International and political response
At an emergency U.N. Security Council meeting, Martha Ama Akyaa Pobee, U.N. Assistant Secretary-General for Africa, warned there was no safe corridor for civilians and that the conflict's geographic scope is widening, with drone strikes reported across Blue Nile, South Kordofan, West Darfur and Khartoum. U.S. lawmakers from both parties have condemned the reported atrocities and urged the administration to take stronger action; some members of Congress are pressing for the RSF to be designated a terrorist organization. The United Arab Emirates has been criticized by some lawmakers over alleged support for the RSF, a claim the UAE denies and says is unsupported by U.N. investigations.
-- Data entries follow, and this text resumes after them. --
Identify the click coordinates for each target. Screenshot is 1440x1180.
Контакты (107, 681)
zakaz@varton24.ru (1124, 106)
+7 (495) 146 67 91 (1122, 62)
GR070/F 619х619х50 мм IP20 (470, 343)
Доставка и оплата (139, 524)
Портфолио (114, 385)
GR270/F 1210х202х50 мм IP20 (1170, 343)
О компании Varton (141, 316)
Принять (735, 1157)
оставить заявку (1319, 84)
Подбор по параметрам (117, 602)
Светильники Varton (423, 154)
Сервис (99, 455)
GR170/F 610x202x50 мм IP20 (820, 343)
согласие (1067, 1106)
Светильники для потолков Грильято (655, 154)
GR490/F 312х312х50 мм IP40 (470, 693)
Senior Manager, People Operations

Background on the RSF and the conflict
The RSF, a Darfur-rooted paramilitary force formally created under former president Omar al-Bashir in 2013, evolved from the Janjaweed militias implicated in earlier Darfur campaigns. The RSF and the Sudanese Armed Forces have been locked in a civil war since April 2023, a conflict that has caused enormous loss of life and displacement. Both sides have faced accusations of war crimes, including widespread use of sexual violence as a weapon of terror.
Outlook
U.N. officials warn the risk of mass atrocities and ethnically targeted violence remains alarmingly high. With RSF forces reported to control major urban centers across Darfur, humanitarian access and protection for civilians are urgent priorities. Independent investigations and increased humanitarian relief are needed to verify reported crimes and to assist survivors and displaced populations.
Note: Many accounts are based on eyewitness testimony, local group reports and satellite imagery; investigations by independent bodies are ongoing to verify the full scale and details of the reported incidents.